Collected data -
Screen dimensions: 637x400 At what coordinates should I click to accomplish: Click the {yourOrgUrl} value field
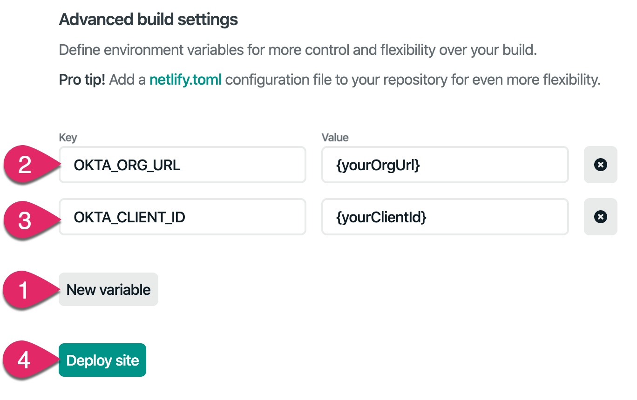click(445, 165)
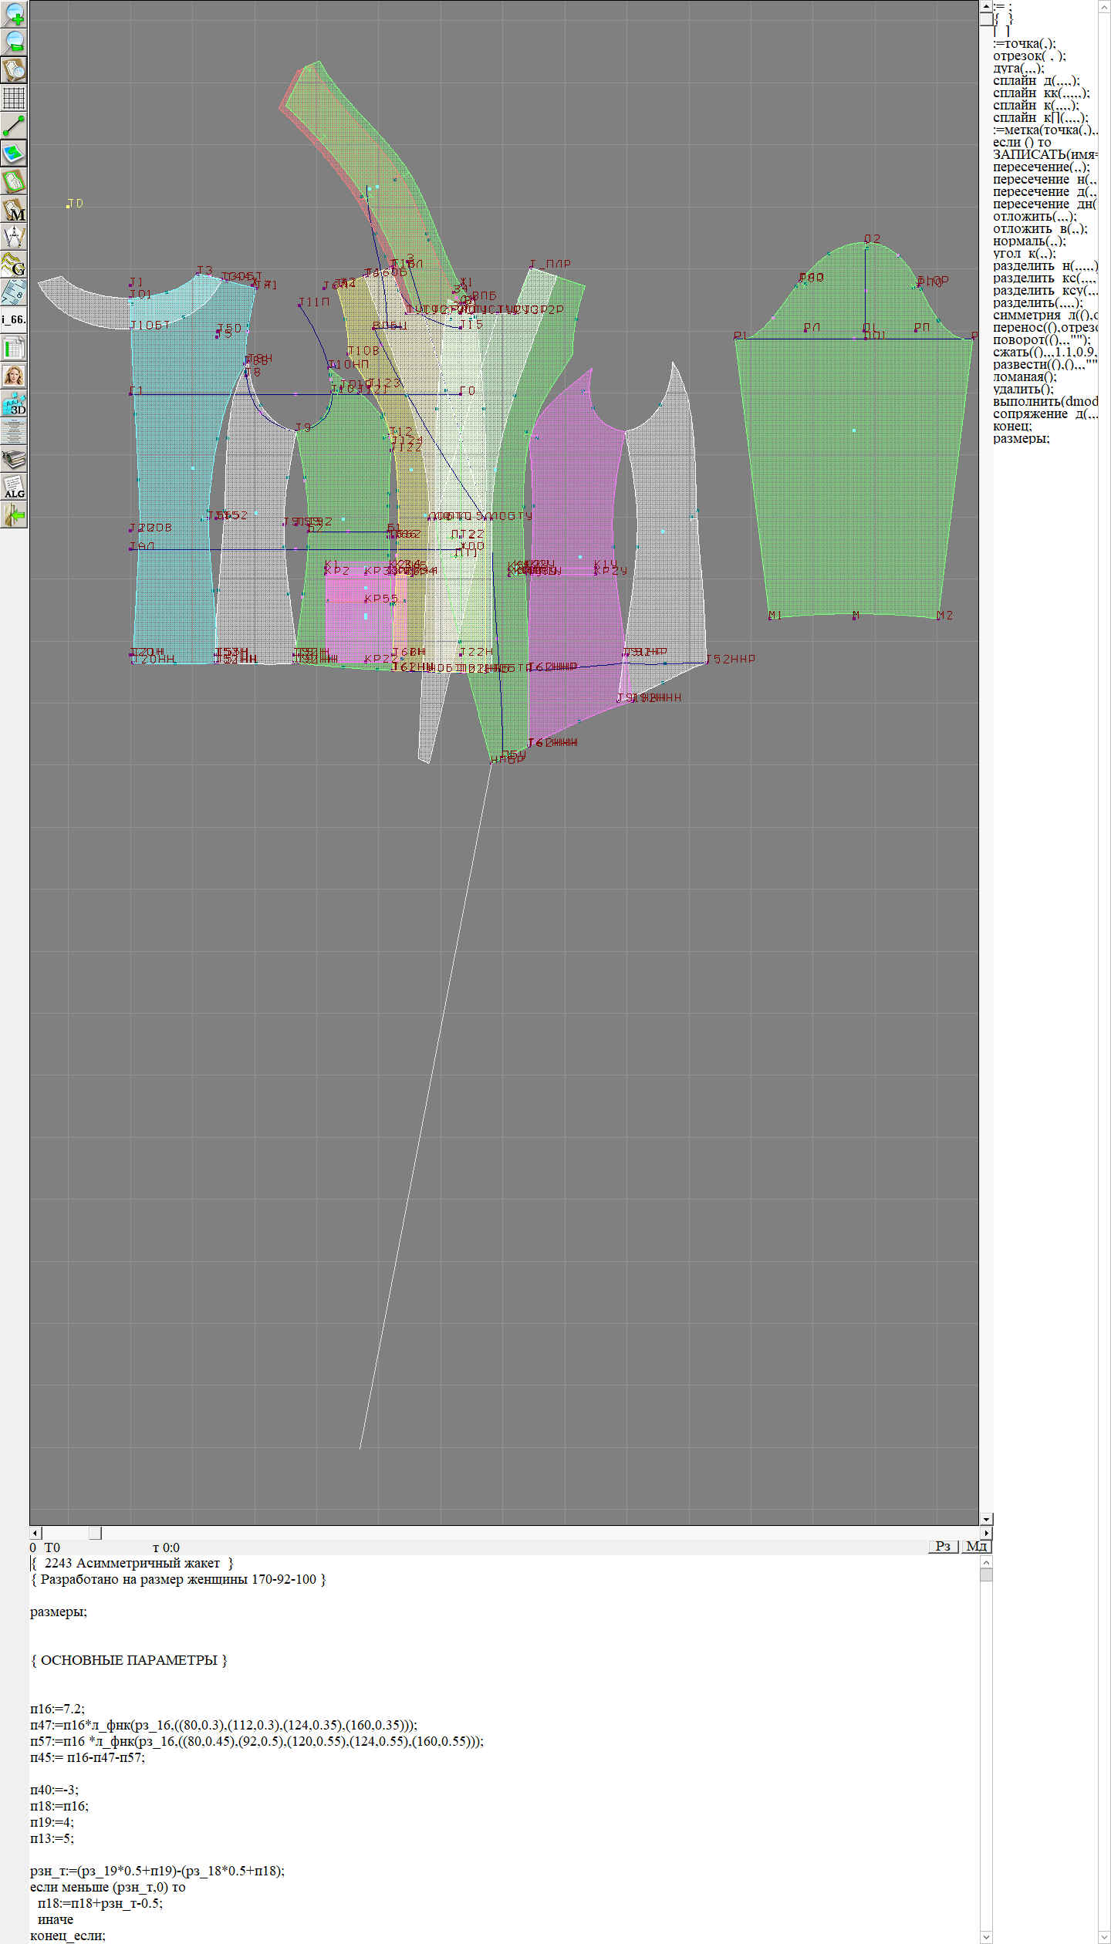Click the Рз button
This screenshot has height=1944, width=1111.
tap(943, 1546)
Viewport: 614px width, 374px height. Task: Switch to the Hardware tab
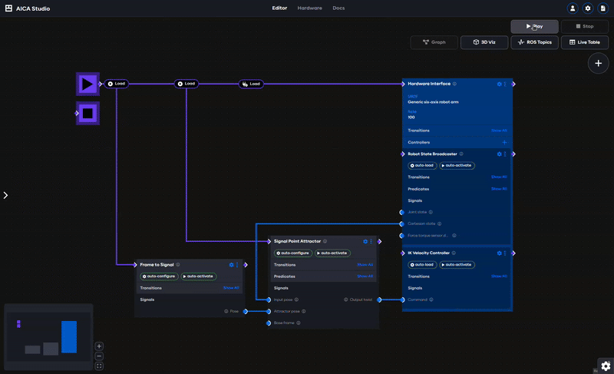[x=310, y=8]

--

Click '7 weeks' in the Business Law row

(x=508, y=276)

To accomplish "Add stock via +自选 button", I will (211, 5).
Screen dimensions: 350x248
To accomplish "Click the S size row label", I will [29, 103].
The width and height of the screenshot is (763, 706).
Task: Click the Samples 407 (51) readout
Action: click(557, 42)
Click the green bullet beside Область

---

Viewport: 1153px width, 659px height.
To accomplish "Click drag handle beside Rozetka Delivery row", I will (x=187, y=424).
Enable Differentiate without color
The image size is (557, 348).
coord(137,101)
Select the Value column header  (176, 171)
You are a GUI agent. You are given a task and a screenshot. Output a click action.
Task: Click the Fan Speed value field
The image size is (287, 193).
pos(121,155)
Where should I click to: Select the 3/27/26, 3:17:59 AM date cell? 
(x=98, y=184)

What you will do - When the line with "Screen dimensions: 350x248" is reached in the data above, start copying there, and copy each line exactly until the line with "Click the green bullet beside Область" has been copied; copy nothing else.

Output for this task -
Screen dimensions: 350x248
To accomplish "Click the S size row label", I will [29, 103].
The width and height of the screenshot is (763, 706).
Task: Click the Samples 407 (51) readout
Action: click(557, 42)
Click the green bullet beside Область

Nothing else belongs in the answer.